The etiology, diagnosis and prevention of liver cirrhosis: part 1 of a series on liver cirrhosis
- PMID: 23451000
- PMCID: PMC3583179
- DOI: 10.3238/arztebl.2013.0085
The etiology, diagnosis and prevention of liver cirrhosis: part 1 of a series on liver cirrhosis
Abstract
Background: Cirrhosis of the liver is the end stage of chronic liver disease. Among the many liver disorders that can lead to cirrhosis, some progress rapidly (years) and others more slowly (decades). In Germany, cirrhosis is often a consequence of fatty liver disease due to alcoholism or other causes, but can also be caused by hepatitis B and hepatitis C. Cirrhosis is more common in overweight persons and smokers. The underlying causes of cirrhosis determine its rate of progression and are the focus of preventive efforts and treatment. The prevalence of cirrhosis in Germany is rising; it now ranks among the top 20 causes of death in the country.
Methods: This article is based on a selective review of pertinent literature, including reviews and current guidelines.

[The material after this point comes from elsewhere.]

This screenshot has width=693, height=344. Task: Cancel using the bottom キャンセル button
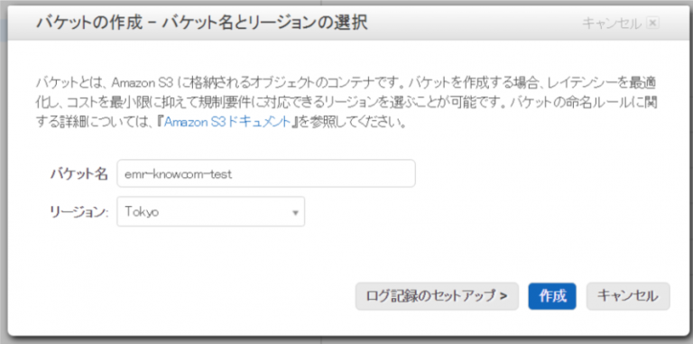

Results: Strictly speaking, cirrhosis is a pathological diagnosis; it is, nevertheless, usually diagnosed clinically, by history, physical examination (e.g., cutaneous signs of liver disease), ancillary testing (e.g., ultrasonography, transient elastography) and laboratory analyses (e,g., APRI, which is the quotient of the GOT concentration and the platelet count). There are no laboratory cutoff values for the diagnosis of cirrhosis. Early detection of chronic liver disease, followed by individually tailored, risk-adapted treatment, is the best way to prevent it. Esophagogastroduodenoscopy can be performed early on to assess the risk of variceal bleeding. In most patients, the progression of fibrosis can be averted by early detection and appropriate treatment.
Conclusion: Screening for chronic liver disease should include history and physical examination, serum transaminase measurement, upper abdominal ultrasonography, and, in some cases, transient elastography.